### Input for this task

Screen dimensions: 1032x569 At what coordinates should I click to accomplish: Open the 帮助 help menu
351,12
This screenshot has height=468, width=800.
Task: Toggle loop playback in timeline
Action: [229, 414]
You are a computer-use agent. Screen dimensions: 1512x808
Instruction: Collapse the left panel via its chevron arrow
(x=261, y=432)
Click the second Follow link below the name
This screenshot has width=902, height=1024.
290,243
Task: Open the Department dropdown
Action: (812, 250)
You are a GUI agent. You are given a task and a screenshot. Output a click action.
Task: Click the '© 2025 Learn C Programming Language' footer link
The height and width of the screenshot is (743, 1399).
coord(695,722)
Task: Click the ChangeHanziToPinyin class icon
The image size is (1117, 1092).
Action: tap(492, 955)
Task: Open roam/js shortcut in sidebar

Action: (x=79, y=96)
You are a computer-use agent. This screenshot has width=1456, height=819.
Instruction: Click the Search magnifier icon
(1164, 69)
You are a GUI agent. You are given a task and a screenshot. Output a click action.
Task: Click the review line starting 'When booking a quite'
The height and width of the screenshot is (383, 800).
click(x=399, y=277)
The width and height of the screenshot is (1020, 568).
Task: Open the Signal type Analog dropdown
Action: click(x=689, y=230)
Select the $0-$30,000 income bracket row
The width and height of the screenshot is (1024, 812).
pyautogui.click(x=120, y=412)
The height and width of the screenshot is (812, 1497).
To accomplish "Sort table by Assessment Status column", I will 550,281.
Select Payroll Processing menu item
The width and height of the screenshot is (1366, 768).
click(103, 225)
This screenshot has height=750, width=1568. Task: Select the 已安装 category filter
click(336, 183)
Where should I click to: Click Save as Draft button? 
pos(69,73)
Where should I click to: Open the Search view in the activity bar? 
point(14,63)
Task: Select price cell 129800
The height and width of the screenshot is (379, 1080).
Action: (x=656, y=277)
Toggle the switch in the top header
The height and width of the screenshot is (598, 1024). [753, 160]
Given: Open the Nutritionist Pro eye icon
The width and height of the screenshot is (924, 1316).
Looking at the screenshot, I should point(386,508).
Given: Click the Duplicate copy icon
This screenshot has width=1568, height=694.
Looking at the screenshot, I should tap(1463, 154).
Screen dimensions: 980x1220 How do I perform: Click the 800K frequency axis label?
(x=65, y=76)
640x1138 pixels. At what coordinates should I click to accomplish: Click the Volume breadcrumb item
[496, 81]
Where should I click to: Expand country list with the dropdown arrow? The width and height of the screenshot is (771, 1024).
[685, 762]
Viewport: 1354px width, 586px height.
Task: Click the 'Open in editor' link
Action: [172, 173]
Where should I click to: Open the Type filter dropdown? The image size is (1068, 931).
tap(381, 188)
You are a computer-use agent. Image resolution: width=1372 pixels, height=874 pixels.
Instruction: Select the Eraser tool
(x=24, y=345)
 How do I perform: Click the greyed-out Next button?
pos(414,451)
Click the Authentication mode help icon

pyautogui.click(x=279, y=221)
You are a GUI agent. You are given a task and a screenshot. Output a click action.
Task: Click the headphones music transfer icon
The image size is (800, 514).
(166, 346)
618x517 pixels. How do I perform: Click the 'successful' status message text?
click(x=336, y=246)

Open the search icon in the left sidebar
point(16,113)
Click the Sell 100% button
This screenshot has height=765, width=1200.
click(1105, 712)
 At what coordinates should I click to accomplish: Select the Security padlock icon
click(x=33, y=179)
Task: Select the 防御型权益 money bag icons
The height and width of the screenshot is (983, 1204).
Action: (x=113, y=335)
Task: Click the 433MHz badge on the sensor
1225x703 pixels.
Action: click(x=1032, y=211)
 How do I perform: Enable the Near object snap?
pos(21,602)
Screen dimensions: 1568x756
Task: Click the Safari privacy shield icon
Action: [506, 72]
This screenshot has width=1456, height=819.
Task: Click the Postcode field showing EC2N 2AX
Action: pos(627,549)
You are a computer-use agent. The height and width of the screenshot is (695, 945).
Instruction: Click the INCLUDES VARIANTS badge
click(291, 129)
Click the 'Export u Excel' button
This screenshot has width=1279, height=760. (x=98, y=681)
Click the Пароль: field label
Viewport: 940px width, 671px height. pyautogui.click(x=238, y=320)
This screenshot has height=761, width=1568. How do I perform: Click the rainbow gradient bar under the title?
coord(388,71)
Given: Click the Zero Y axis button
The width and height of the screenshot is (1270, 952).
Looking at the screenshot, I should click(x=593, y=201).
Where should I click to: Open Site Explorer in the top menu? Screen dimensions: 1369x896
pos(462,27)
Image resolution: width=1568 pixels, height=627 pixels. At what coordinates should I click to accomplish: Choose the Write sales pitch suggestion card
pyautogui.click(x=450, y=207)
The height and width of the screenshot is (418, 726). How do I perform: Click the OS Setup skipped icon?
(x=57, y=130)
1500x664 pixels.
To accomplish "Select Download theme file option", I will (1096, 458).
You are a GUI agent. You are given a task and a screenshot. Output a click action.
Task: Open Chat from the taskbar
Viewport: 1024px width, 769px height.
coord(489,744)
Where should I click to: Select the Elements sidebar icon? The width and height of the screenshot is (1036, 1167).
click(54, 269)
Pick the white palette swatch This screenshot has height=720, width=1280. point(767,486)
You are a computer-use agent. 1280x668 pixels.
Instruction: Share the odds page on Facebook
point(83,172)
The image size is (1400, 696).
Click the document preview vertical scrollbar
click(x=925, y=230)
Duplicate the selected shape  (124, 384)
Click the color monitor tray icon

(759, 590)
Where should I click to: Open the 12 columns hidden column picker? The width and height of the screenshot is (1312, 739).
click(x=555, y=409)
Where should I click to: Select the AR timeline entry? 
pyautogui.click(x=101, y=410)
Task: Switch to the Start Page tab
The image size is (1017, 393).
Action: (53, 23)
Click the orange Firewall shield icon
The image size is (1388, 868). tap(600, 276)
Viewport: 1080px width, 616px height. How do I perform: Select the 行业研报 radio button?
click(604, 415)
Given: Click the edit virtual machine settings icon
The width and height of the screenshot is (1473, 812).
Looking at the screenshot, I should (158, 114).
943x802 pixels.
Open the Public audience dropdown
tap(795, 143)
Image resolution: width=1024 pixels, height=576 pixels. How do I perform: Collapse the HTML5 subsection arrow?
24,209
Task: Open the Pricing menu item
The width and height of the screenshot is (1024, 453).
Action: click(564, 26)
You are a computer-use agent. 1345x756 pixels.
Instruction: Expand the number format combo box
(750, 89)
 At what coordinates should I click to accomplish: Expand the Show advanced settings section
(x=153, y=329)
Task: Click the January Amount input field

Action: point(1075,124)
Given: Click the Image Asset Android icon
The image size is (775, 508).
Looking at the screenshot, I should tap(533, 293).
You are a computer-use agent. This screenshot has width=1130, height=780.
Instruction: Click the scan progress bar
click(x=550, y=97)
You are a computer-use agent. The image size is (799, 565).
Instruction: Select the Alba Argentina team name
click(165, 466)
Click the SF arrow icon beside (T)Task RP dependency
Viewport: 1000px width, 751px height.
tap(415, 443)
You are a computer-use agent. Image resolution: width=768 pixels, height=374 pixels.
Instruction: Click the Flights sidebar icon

######

Can you write out, unchanged, the lines from the one containing "Where should I click to: Open the Type" through the one containing "pyautogui.click(x=279, y=221)", including both of those lines?

Solved exercise:
Where should I click to: Open the Type filter dropdown? The image size is (1068, 931).
tap(381, 188)
You are a computer-use agent. Image resolution: width=1372 pixels, height=874 pixels.
Instruction: Select the Eraser tool
(x=24, y=345)
 How do I perform: Click the greyed-out Next button?
pos(414,451)
Click the Authentication mode help icon

pyautogui.click(x=279, y=221)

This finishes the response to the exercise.